## EXERCISE DIRECTIONS
Repeat the material below, starting at its first line and ending at the line that contains "Looking at the". Leave the pictures out.

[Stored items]
■ ■ ■
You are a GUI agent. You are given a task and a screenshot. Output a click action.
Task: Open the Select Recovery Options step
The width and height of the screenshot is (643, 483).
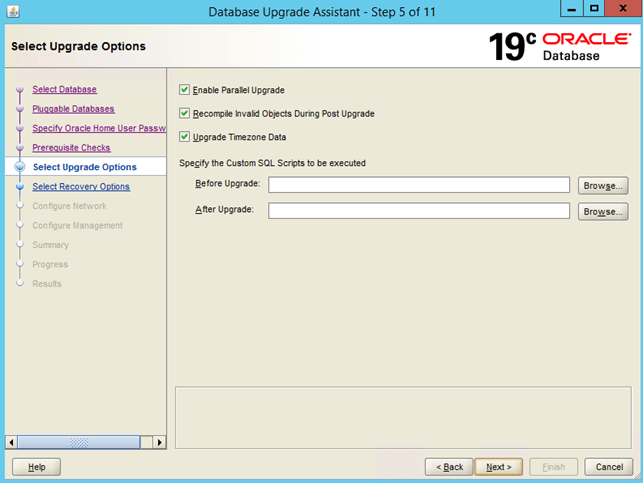pyautogui.click(x=81, y=187)
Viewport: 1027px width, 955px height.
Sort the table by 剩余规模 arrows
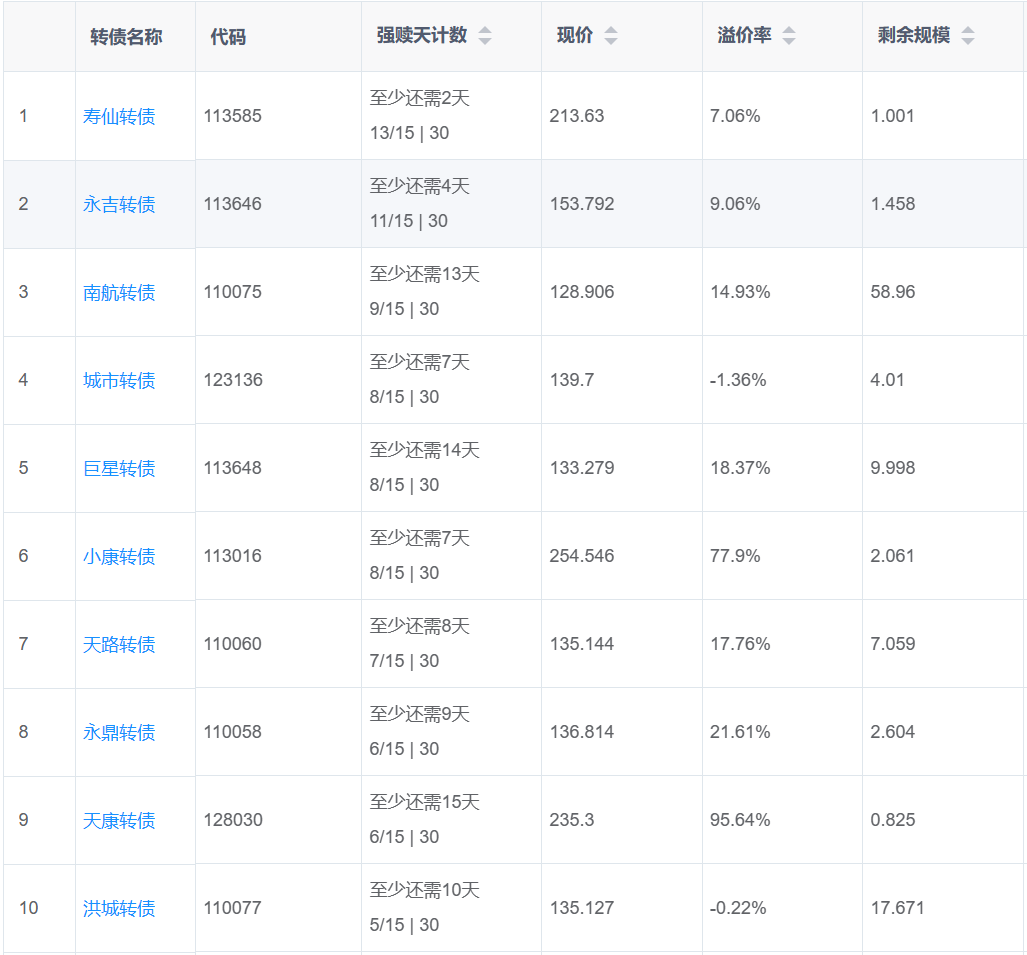coord(967,36)
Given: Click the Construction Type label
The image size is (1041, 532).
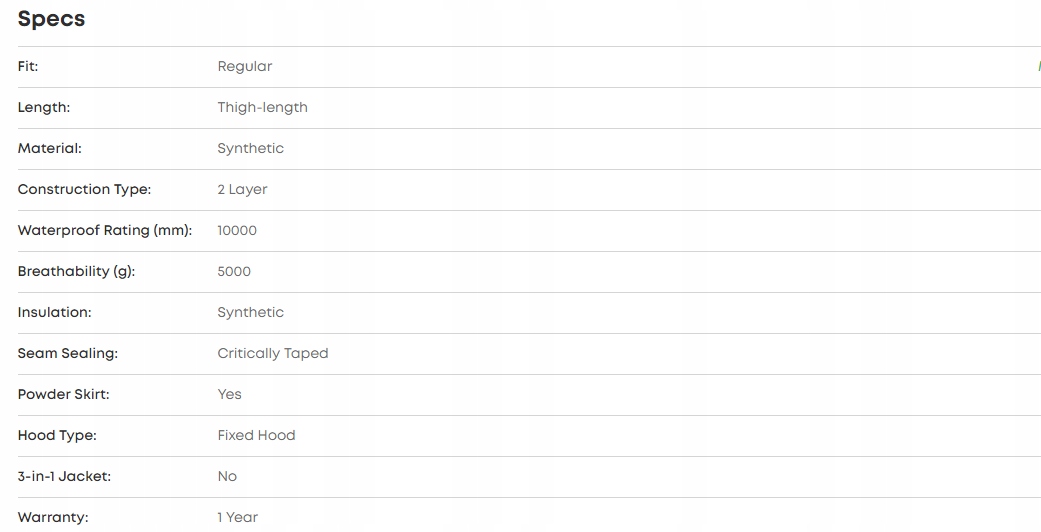Looking at the screenshot, I should tap(84, 189).
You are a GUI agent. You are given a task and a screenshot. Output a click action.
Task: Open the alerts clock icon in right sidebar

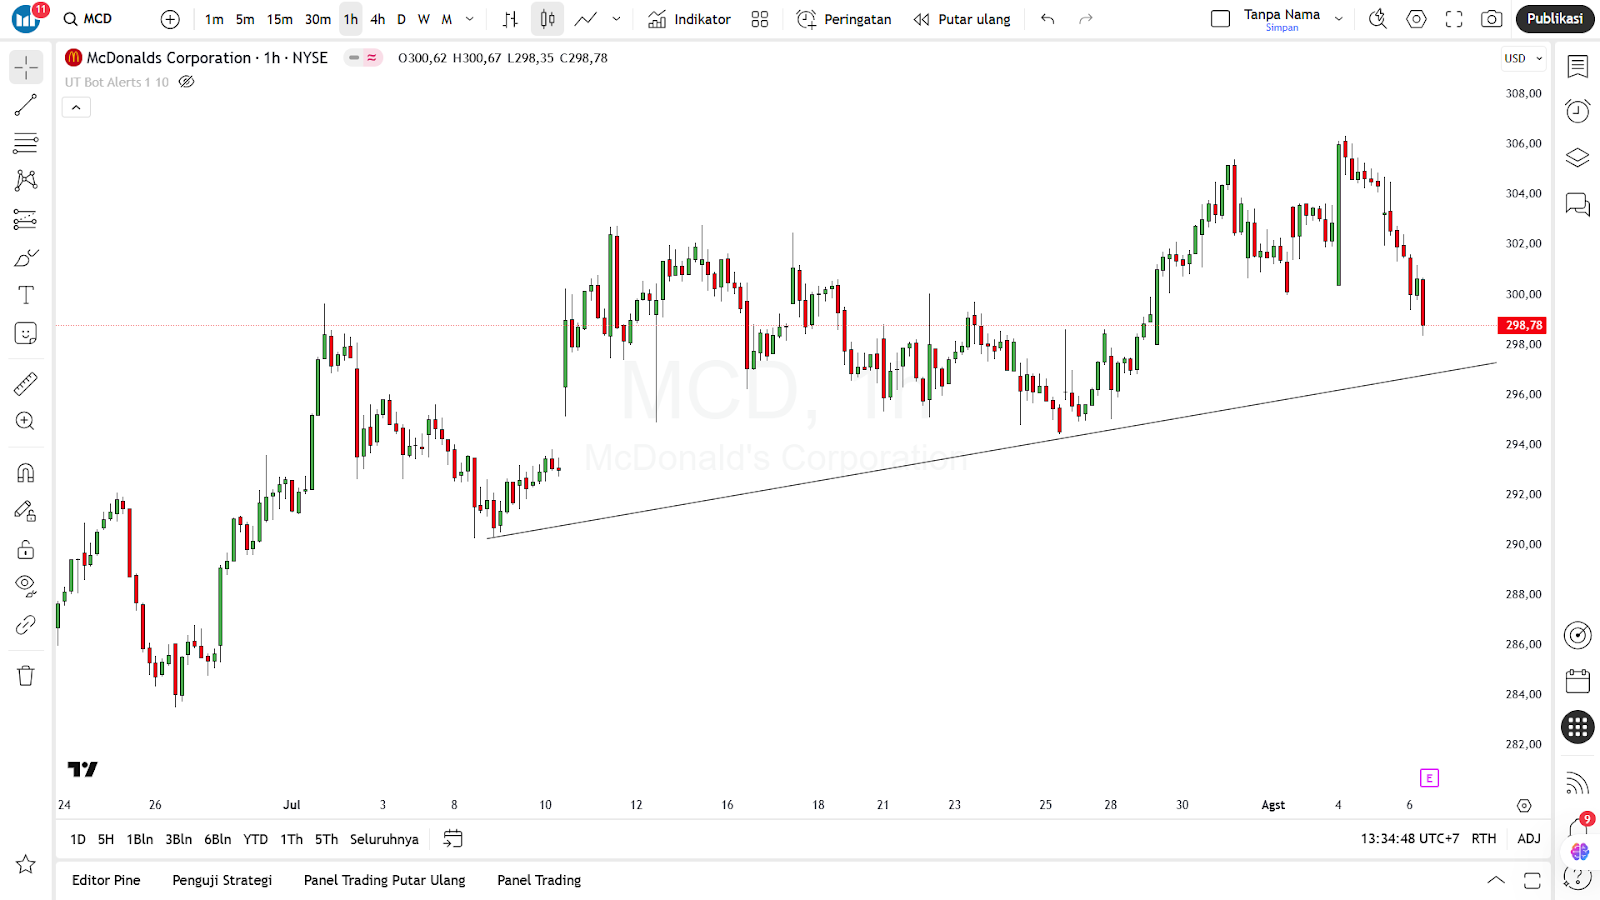1577,111
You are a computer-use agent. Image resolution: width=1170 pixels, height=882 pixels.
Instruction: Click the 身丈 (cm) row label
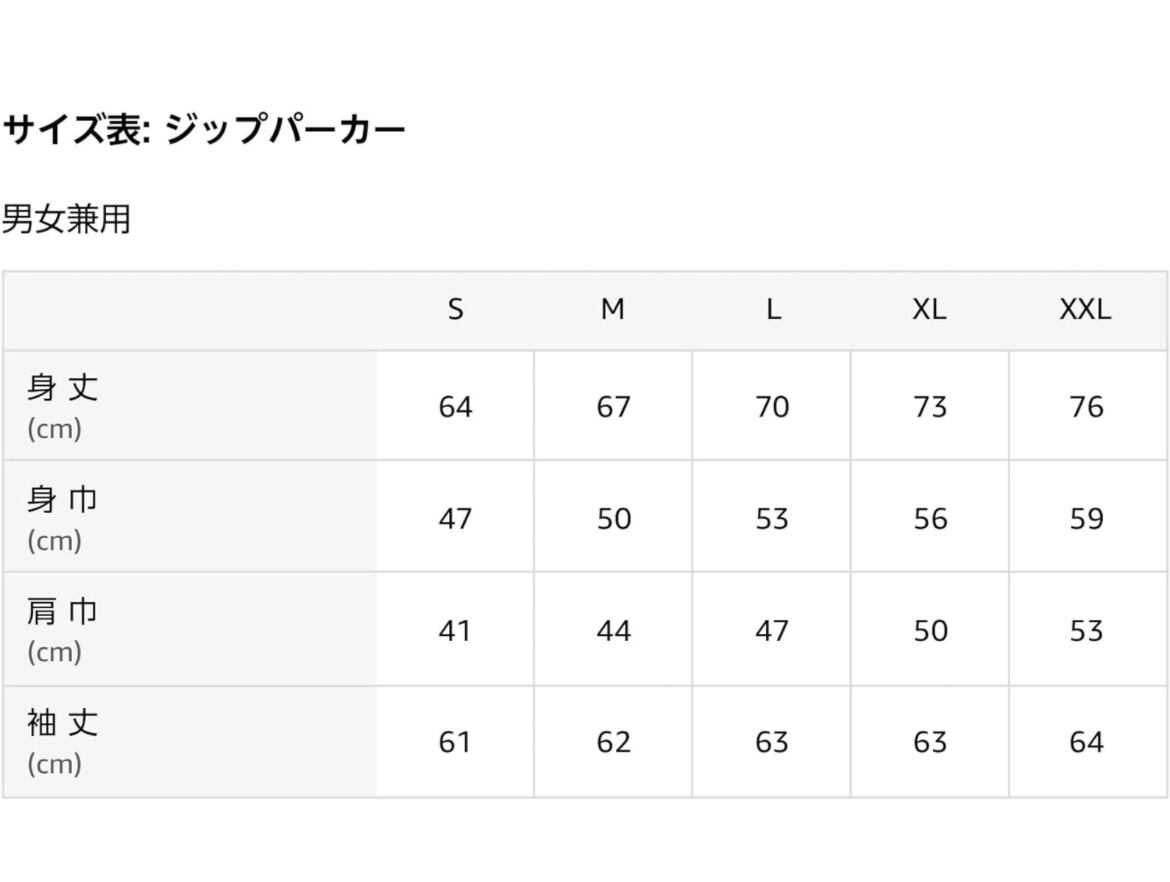click(63, 406)
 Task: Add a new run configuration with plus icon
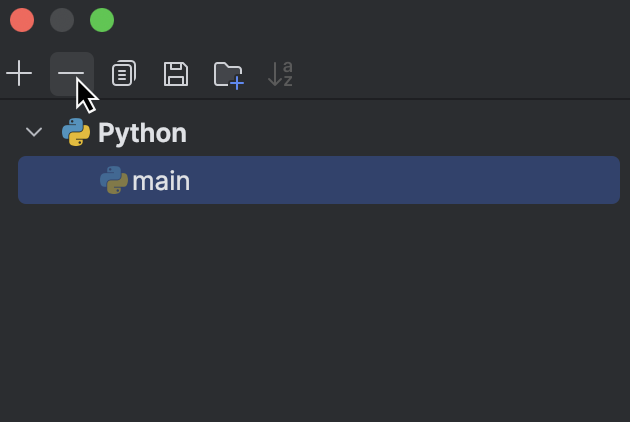pyautogui.click(x=19, y=74)
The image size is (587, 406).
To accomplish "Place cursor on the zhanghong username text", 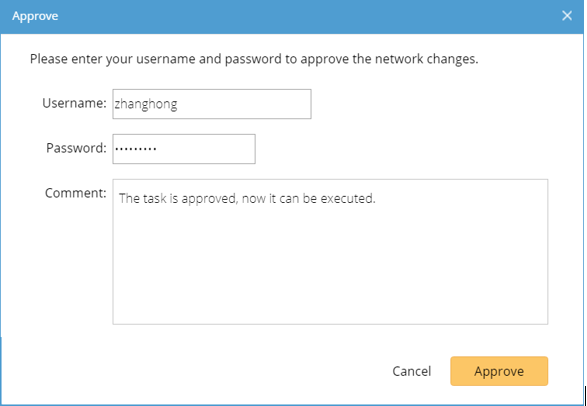I will 146,104.
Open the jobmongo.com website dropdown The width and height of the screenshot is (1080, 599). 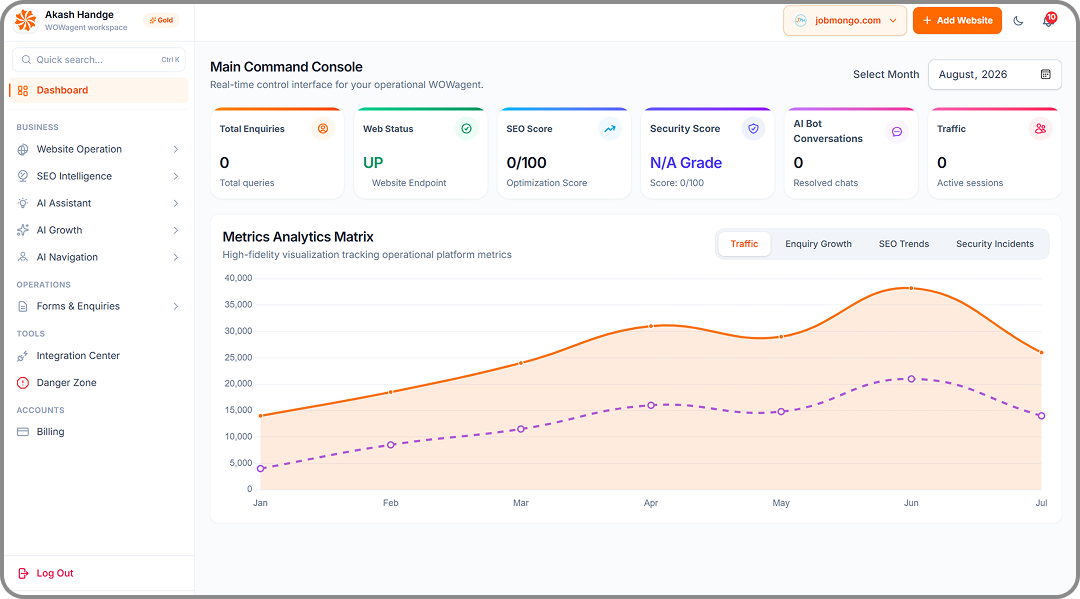click(844, 21)
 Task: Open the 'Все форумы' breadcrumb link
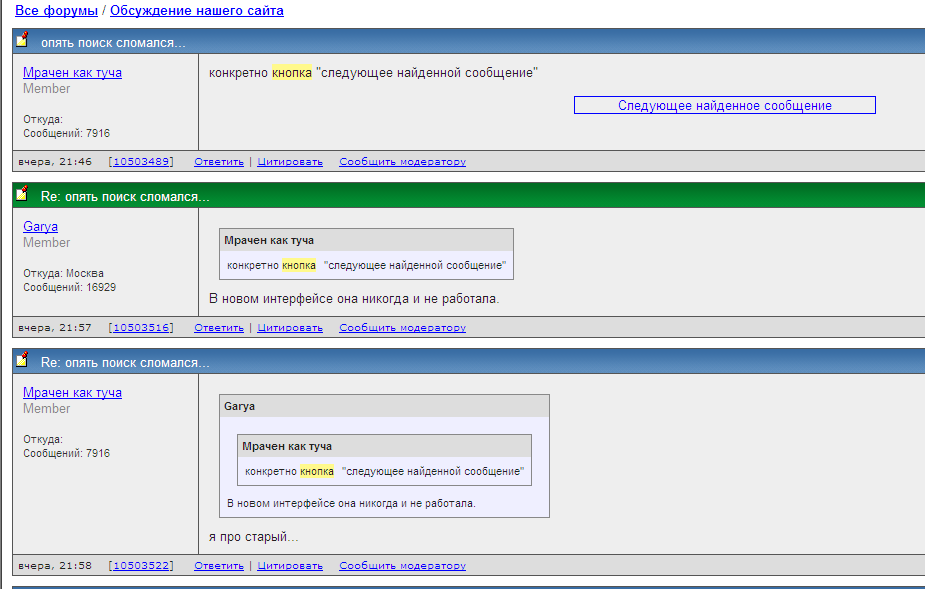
■ ■ ■
## RESULT OF THE TASK
You are a GUI agent. You are given a task and a screenshot. Output a click action.
Task: Open the Select Recovery Options step
The width and height of the screenshot is (643, 483).
pyautogui.click(x=81, y=187)
Viewport: 1027px width, 955px height.
Sort the table by 剩余规模 arrows
coord(967,36)
Given: Click the Construction Type label
The image size is (1041, 532).
Looking at the screenshot, I should tap(84, 189).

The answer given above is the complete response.